## Short problem
Copy each of the following items exactly as it appears, character for character.

## Material for this exercise
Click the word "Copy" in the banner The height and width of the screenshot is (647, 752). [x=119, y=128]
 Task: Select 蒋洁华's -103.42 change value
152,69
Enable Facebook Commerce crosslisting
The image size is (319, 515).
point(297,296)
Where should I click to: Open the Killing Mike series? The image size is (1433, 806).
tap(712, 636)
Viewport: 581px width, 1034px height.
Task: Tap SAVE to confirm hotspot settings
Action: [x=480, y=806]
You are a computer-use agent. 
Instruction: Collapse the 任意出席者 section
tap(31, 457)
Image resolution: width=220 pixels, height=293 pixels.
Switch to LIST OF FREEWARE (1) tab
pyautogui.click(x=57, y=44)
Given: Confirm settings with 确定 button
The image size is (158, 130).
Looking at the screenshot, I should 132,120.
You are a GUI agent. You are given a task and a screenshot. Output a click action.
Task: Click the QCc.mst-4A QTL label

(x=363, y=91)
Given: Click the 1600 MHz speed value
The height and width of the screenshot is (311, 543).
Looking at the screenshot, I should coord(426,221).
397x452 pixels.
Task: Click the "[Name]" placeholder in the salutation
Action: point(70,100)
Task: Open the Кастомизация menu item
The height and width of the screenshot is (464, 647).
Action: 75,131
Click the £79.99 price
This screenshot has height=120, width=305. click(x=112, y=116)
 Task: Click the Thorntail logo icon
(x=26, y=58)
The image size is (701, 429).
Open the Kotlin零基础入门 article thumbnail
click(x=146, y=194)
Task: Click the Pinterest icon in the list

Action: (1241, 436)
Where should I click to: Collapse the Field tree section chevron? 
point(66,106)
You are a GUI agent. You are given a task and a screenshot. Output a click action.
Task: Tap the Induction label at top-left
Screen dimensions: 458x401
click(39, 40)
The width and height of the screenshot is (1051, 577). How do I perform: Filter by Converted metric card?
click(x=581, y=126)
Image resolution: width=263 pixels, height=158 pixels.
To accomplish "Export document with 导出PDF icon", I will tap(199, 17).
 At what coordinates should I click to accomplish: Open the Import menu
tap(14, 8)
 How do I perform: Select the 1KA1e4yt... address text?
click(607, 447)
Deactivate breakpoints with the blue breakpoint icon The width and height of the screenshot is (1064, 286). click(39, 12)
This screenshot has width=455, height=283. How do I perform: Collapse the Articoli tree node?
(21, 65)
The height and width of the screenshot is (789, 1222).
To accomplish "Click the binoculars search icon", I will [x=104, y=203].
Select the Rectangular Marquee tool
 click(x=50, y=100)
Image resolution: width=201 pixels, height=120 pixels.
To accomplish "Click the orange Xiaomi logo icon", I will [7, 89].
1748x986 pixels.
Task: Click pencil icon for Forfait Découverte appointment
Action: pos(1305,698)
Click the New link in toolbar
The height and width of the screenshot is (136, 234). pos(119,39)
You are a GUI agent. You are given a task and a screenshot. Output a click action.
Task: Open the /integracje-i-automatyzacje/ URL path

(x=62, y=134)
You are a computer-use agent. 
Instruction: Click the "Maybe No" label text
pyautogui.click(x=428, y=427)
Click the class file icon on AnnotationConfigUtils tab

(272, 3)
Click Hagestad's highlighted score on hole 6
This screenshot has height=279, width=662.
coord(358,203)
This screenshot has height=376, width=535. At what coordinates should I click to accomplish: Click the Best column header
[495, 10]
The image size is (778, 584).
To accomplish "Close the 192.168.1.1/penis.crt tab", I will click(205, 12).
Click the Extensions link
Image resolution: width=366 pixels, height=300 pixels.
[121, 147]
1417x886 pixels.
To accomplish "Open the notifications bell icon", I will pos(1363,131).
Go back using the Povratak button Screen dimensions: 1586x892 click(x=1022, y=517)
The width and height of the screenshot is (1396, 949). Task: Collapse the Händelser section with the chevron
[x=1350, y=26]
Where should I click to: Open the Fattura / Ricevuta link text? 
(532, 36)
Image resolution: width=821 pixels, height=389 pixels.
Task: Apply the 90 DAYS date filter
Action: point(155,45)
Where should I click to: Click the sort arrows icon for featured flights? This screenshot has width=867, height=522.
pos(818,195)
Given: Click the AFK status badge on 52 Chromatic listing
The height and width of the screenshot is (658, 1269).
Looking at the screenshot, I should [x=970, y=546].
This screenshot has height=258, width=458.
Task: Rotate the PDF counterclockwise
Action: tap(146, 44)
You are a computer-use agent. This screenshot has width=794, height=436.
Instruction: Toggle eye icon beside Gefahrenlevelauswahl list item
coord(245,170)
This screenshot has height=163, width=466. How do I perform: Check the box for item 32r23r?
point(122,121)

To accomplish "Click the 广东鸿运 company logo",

## Answer below
Click the word "Copy" in the banner The height and width of the screenshot is (647, 752). [x=119, y=128]
 Task: Select 蒋洁华's -103.42 change value
152,69
Enable Facebook Commerce crosslisting
The image size is (319, 515).
point(297,296)
Where should I click to: Open the Killing Mike series? The image size is (1433, 806).
tap(712, 636)
Viewport: 581px width, 1034px height.
Task: Tap SAVE to confirm hotspot settings
Action: [x=480, y=806]
You are a computer-use agent. 
Instruction: Collapse the 任意出席者 section
tap(31, 457)
Image resolution: width=220 pixels, height=293 pixels.
Switch to LIST OF FREEWARE (1) tab
pyautogui.click(x=57, y=44)
Given: Confirm settings with 确定 button
The image size is (158, 130).
Looking at the screenshot, I should 132,120.
You are a GUI agent. You are given a task and a screenshot. Output a click action.
Task: Click the QCc.mst-4A QTL label

(x=363, y=91)
Given: Click the 1600 MHz speed value
The height and width of the screenshot is (311, 543).
Looking at the screenshot, I should coord(426,221).
397x452 pixels.
Task: Click the "[Name]" placeholder in the salutation
Action: point(70,100)
Task: Open the Кастомизация menu item
The height and width of the screenshot is (464, 647).
Action: 75,131
Click the £79.99 price
This screenshot has height=120, width=305. click(x=112, y=116)
 Task: Click the Thorntail logo icon
(x=26, y=58)
The image size is (701, 429).
Open the Kotlin零基础入门 article thumbnail
click(x=146, y=194)
Task: Click the Pinterest icon in the list

Action: (1241, 436)
Where should I click to: Collapse the Field tree section chevron? 
point(66,106)
You are a GUI agent. You are given a task and a screenshot. Output a click action.
Task: Tap the Induction label at top-left
Screen dimensions: 458x401
click(39, 40)
The width and height of the screenshot is (1051, 577). How do I perform: Filter by Converted metric card?
click(x=581, y=126)
Image resolution: width=263 pixels, height=158 pixels.
To accomplish "Export document with 导出PDF icon", I will tap(199, 17).
 At what coordinates should I click to accomplish: Open the Import menu
tap(14, 8)
 How do I perform: Select the 1KA1e4yt... address text?
click(607, 447)
Deactivate breakpoints with the blue breakpoint icon The width and height of the screenshot is (1064, 286). click(39, 12)
This screenshot has width=455, height=283. How do I perform: Collapse the Articoli tree node?
(21, 65)
The height and width of the screenshot is (789, 1222).
To accomplish "Click the binoculars search icon", I will [x=104, y=203].
Select the Rectangular Marquee tool
 click(x=50, y=100)
Image resolution: width=201 pixels, height=120 pixels.
To accomplish "Click the orange Xiaomi logo icon", I will [7, 89].
1748x986 pixels.
Task: Click pencil icon for Forfait Découverte appointment
Action: pos(1305,698)
Click the New link in toolbar
The height and width of the screenshot is (136, 234). pos(119,39)
You are a GUI agent. You are given a task and a screenshot. Output a click action.
Task: Open the /integracje-i-automatyzacje/ URL path

(x=62, y=134)
You are a computer-use agent. 
Instruction: Click the "Maybe No" label text
pyautogui.click(x=428, y=427)
Click the class file icon on AnnotationConfigUtils tab

(272, 3)
Click Hagestad's highlighted score on hole 6
This screenshot has height=279, width=662.
coord(358,203)
This screenshot has height=376, width=535. At what coordinates should I click to accomplish: Click the Best column header
[495, 10]
The image size is (778, 584).
To accomplish "Close the 192.168.1.1/penis.crt tab", I will click(205, 12).
Click the Extensions link
Image resolution: width=366 pixels, height=300 pixels.
[121, 147]
1417x886 pixels.
To accomplish "Open the notifications bell icon", I will pos(1363,131).
Go back using the Povratak button Screen dimensions: 1586x892 click(x=1022, y=517)
The width and height of the screenshot is (1396, 949). Task: Collapse the Händelser section with the chevron
[x=1350, y=26]
Where should I click to: Open the Fattura / Ricevuta link text? 
(532, 36)
Image resolution: width=821 pixels, height=389 pixels.
Task: Apply the 90 DAYS date filter
Action: point(155,45)
Where should I click to: Click the sort arrows icon for featured flights? This screenshot has width=867, height=522.
pos(818,195)
Given: Click the AFK status badge on 52 Chromatic listing
The height and width of the screenshot is (658, 1269).
Looking at the screenshot, I should [x=970, y=546].
This screenshot has height=258, width=458.
Task: Rotate the PDF counterclockwise
Action: tap(146, 44)
You are a computer-use agent. This screenshot has width=794, height=436.
Instruction: Toggle eye icon beside Gefahrenlevelauswahl list item
coord(245,170)
This screenshot has height=163, width=466. How do I perform: Check the box for item 32r23r?
point(122,121)

To accomplish "Click the 广东鸿运 company logo",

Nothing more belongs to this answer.